The Forest

Created: March 17, 2021

This Python code has been deprecated as of URS v3.4.0 and has been rewritten in Rust. However, the concepts discussed in this document as well as the implementation are still applicable to the Rust rewrite.

See Speeding Up Python with Rust for details on how I rewrote this code in Rust and how it yielded drastic performance improvements if you are interested in learning more.

Table of Contents

Introduction

Motivation

I am a self-taught software developer who just recently graduated from college and am currently looking for my first full-time job. I do not have a computer science degree, so I have had to teach myself a ton of concepts that I would have learned if I got the degree. A class I wish I was able to take in college is data structures and algorithms because that seems to be all the buzz when it comes to the technical interview, which I unfortunately struggle with greatly due to my lack of experience and practice.

Recently (March 2021) I have been teaching myself DSA. Implementing simple examples of each topic within DSA was not so bad (I am currently working on a study guide/reference repository containing these implementations in both Python and Rust that I will make public soon), but practicing Leetcode problems was and still is a difficult process for me. I will continue to power through the struggle because my livelihood and future career depends on it, though.
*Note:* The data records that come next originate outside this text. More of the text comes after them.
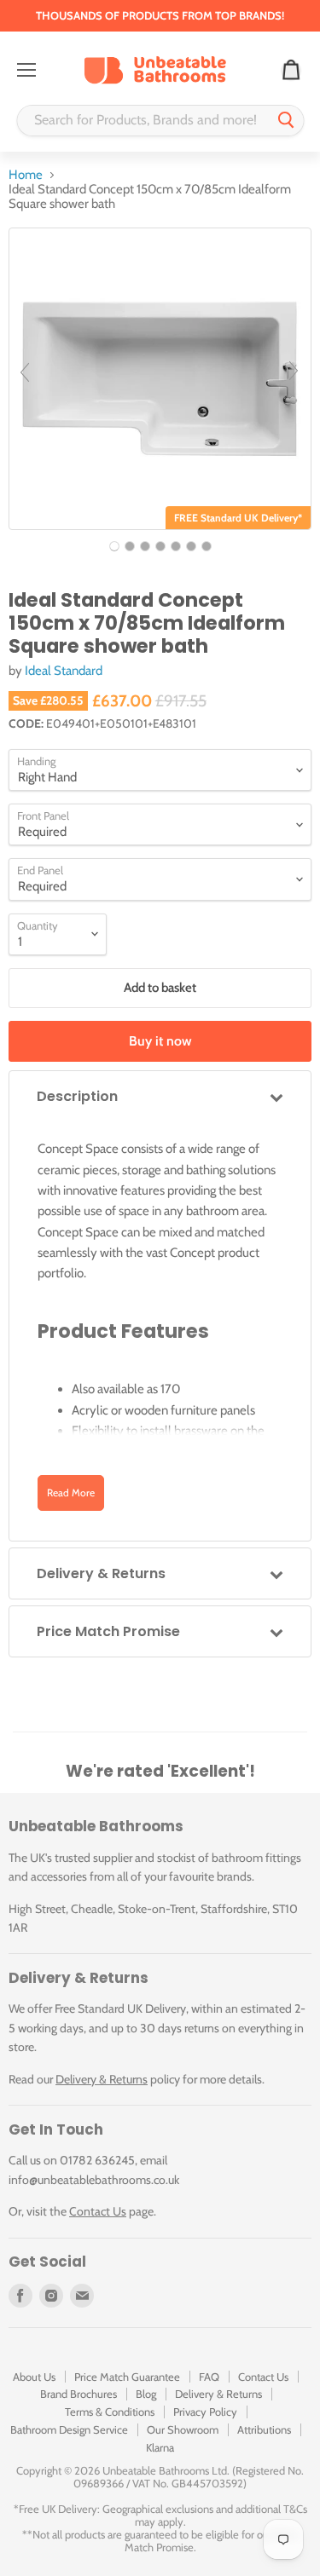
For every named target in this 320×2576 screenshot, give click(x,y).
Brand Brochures (78, 2393)
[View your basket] (291, 71)
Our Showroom (182, 2429)
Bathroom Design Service (69, 2429)
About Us (34, 2376)
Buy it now (160, 1041)
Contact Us (97, 2211)
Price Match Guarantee (127, 2376)
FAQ (209, 2376)
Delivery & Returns (101, 2079)
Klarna (160, 2447)
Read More (71, 1492)
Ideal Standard (63, 670)
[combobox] (143, 120)
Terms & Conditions (109, 2411)
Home (26, 175)
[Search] (286, 120)
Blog (146, 2393)
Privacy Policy (205, 2411)
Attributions (264, 2429)
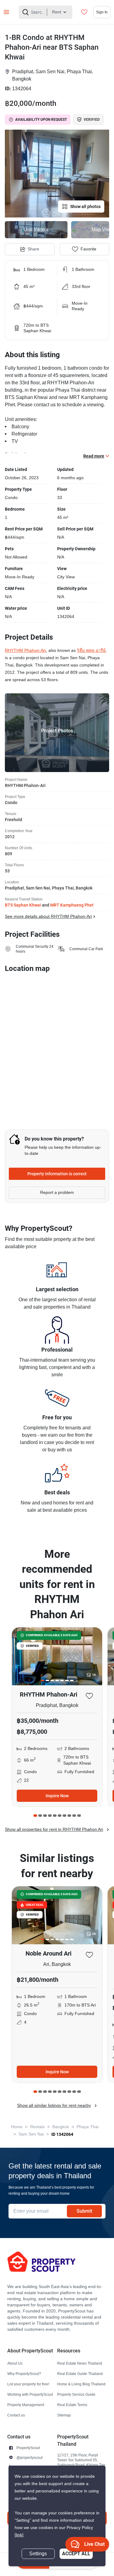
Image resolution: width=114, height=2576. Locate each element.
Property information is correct (57, 1173)
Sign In (102, 12)
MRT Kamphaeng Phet (72, 905)
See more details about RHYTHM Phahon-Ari (48, 916)
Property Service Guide (76, 2394)
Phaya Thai (87, 2126)
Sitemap (64, 2415)
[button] (57, 173)
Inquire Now (57, 1795)
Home (16, 2126)
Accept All (76, 2553)
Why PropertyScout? (24, 2373)
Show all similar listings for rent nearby (54, 2105)
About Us (14, 2363)
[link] (19, 2535)
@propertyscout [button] (29, 2457)
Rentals (37, 2126)
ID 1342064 (62, 2134)
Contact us (16, 2415)
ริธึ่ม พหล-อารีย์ (91, 650)
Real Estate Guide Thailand (80, 2373)
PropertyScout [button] (28, 2447)
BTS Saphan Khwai (23, 905)
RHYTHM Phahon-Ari (25, 650)
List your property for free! (28, 2384)
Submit (84, 2211)
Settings (38, 2554)
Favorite (88, 249)
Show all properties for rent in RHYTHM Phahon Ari (54, 1829)
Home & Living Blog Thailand (81, 2384)
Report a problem (57, 1192)
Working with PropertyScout (30, 2394)
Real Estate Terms (72, 2404)
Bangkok (60, 2126)
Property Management (25, 2404)
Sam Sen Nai (31, 2134)
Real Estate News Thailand (79, 2363)
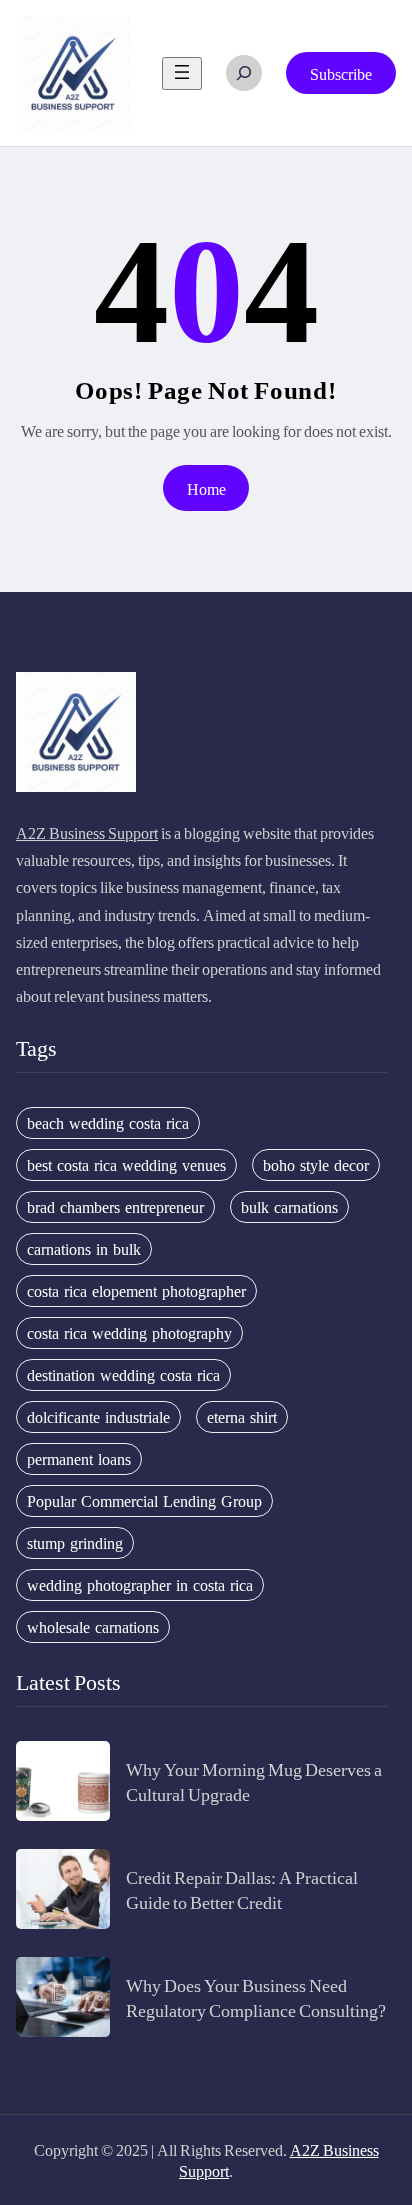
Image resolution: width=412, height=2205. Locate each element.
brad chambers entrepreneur (115, 1207)
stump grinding (75, 1543)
While it has not been a smooth journey, I have come to realize how useful DSA is and am implementing what I have learned in a real-world use case. I do not think I would have been able to figure out a solution to the structured comments scraper's prior shortcomings if I had not studied this area within computer science. I recently implemented my first trie and was fascinated by how abstract data structures worked. I immediately realized I needed to use a tree data structure for the structured comments scraper in order to take it to the next level, which is the purpose of this pull request.

Inspiration

The Forest is named after PRAW's CommentForest. The CommentForest does not return comments in structured format, so I wrote my own implementation of it.

The trie was a huge inspiration for the Forest. I will quickly explain my implementation of the trie node.

class TrieNode():
    def __init__(self, char, is_word):
        self.char = char
        self.is_word = is_word
        self.children = dict()

Each node of the trie contains a character, a boolean flag indicating whether the node denotes the end of a word, and holds a dictionary filled with child nodes as values and their respective characters as keys. I could have used an array and the indices within it to emulate a dictionary, but I figured I could save some access time at the cost of extra space.

Anyways, the trie implementation is very similar to how the Forest works.

How the Forest Works

The CommentNode

I created a class CommentNode to store each comment's metadata and replies:

class CommentNode():
    def __init__(self, metadata):
        for key, value in metadata.items():
            self.__setattr__(key, value)

        self.replies = []

I used __setattr__() because the root node defers from the standard comment node schema. By using __setattr__(), CommentNode attributes will be dynamically set based on the metadata dictionary that has been passed in. self.replies holds additional CommentNodes.

The Forest

Next, I created a class Forest which holds the root node and includes methods for insertion.

The Root Node

First, let's go over the root node.

class Forest():
    def __init__(self):
        self.root = CommentNode({ "id": "abc123" })

The only key in the dictionary passed into CommentNode is id, therefore the root CommentNode will only contain the attributes self.id and self.replies. A mock submission ID is shown. The actual source code will pull the submission's ID based on the URL that was passed into the -c flag and set the id value accordingly.

Before I get to the insertion methods, I will explain how comments and their replies are linked.

How PRAW Comments Are Linked

PRAW returns all submission comments by level order. This means all top levels are returned first, followed by all second-level replies, then third, so on and so forth.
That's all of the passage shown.